What about the rest of the stream?
PyYAML makes it easy to load a single yaml doc
from a file or all of the yaml docs in a multi-doc file. However, it doesn’t
have any high-level functions that allow you to parse off just the first yaml
doc and leave the rest of the data hanging out there in the stream
(NOTE: You can, use Loader.get_data()
to load just the first document, if you don’t need to retain the file position
for subsequent reads!).
The Hack
I got around this using the PyYAML events API.
yml_topdoc.py
"""Parse document-level config from an input file."""
import yaml
def load_first_yaml(stream):
"""
Read only the first yaml doc from a multi-doc - one or more of which may
not be yaml.
"""
loader = yaml.SafeLoader(stream)
yaml_doc = {}
parse_events = []
doc_end = None
# Parse the yaml doc, event by event, until document end:
while True:
parse_event = loader.get_event()
if isinstance(parse_event, yaml.DocumentEndEvent):
doc_end = loader.get_mark()
break
parse_events.append(parse_event)
# Emit the parsed events as a doc and load:
if parse_events:
yaml_doc = yaml.safe_load(yaml.emit(parse_events))
# Reset the file pointer to the byte after the document end marker:
if doc_end is not None:
stream.seek(doc_end.index+1)
# Return the yaml doc.
# The stream provided as input now points immediately after the doc end.
return yaml_doc
if __name__ == '__main__':
import sys
import pprint
with open(sys.argv[1], 'rb') as f:
yaml_doc = load_first_yaml(f)
print('\n=== Yaml doc: ===')
pprint.pprint(yaml_doc, indent=4, compact=False)

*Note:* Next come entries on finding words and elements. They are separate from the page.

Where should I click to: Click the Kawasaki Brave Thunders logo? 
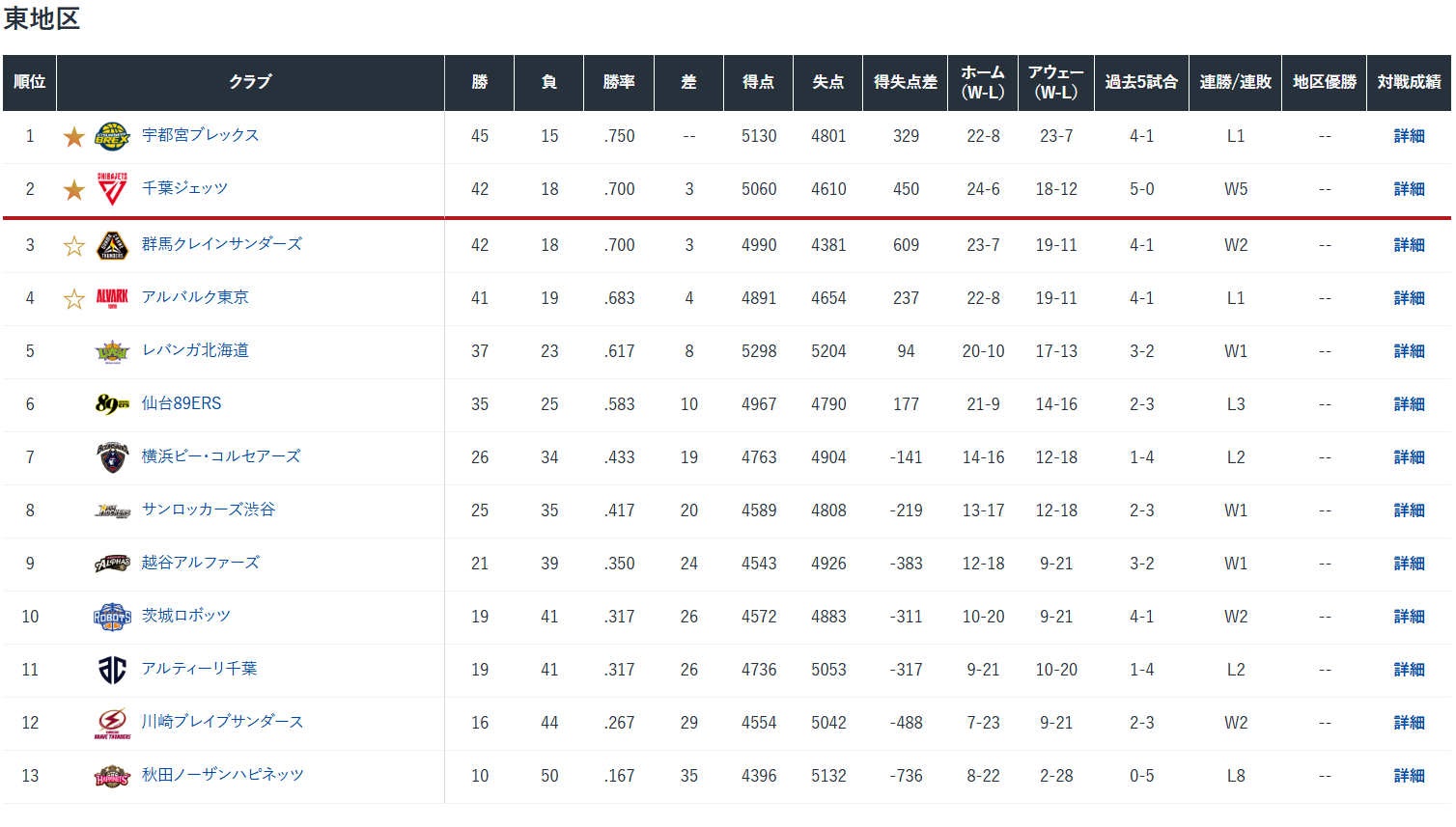coord(112,723)
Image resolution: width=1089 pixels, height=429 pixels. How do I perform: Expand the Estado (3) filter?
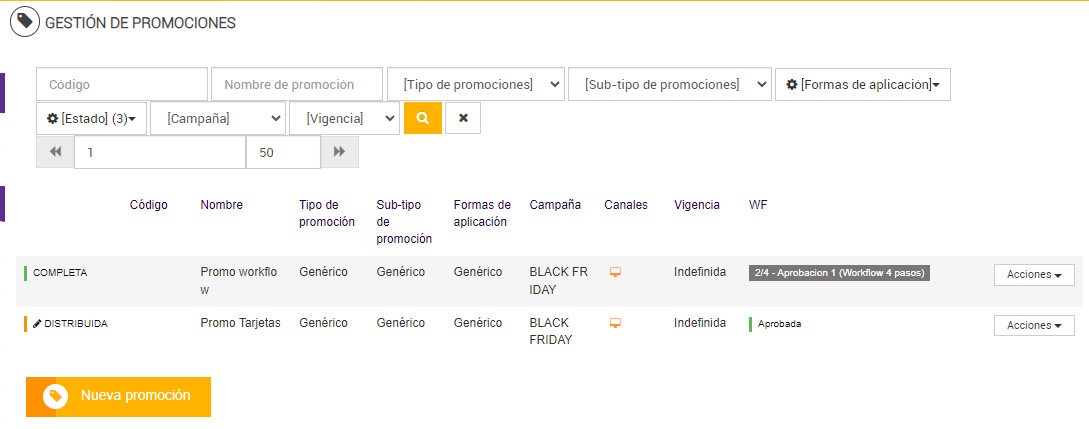pos(92,118)
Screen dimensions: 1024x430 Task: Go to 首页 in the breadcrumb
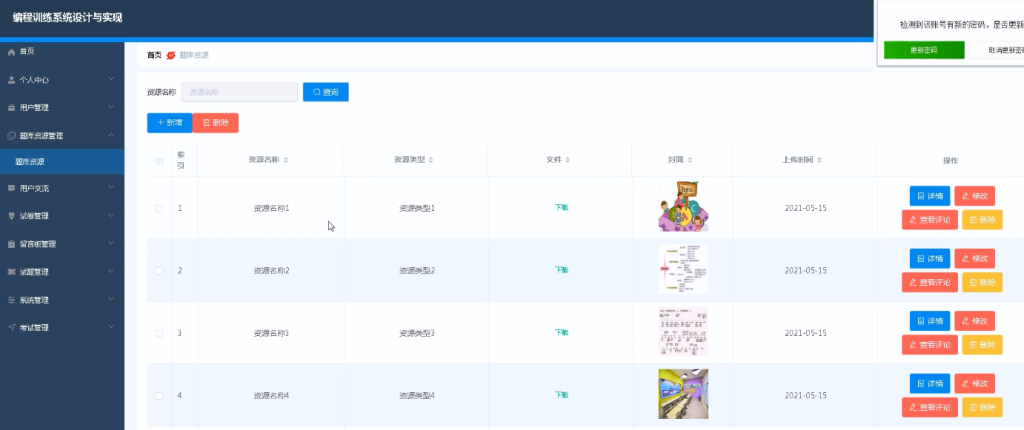coord(154,56)
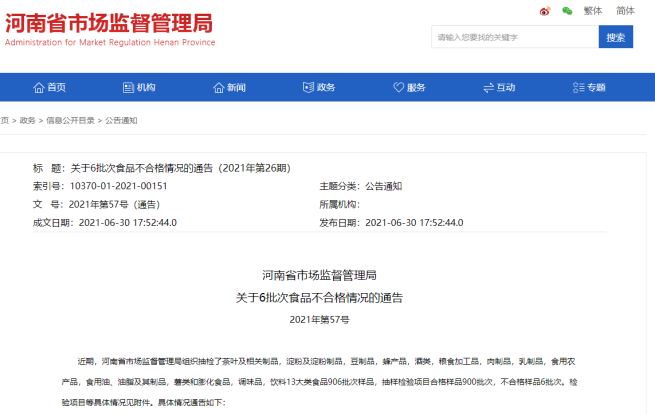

print('\n=== Remainder of file: ===')
print(f.read())
Example
test.md
---
# YAML configuration data:
field: value
object:
stuff:
- 1
- 2
- c
...
# Markdown text starts here!
Text.
Test Run
(ins)(acanaday)-▹ python3 ./yml_topdoc.py ./test.md
=== Yaml doc: ===
{'field': 'value', 'object': {'stuff': [1, 2, 'c']}}
=== Remainder of file: ===
b'# Markdown text starts here!\n\nText.\n'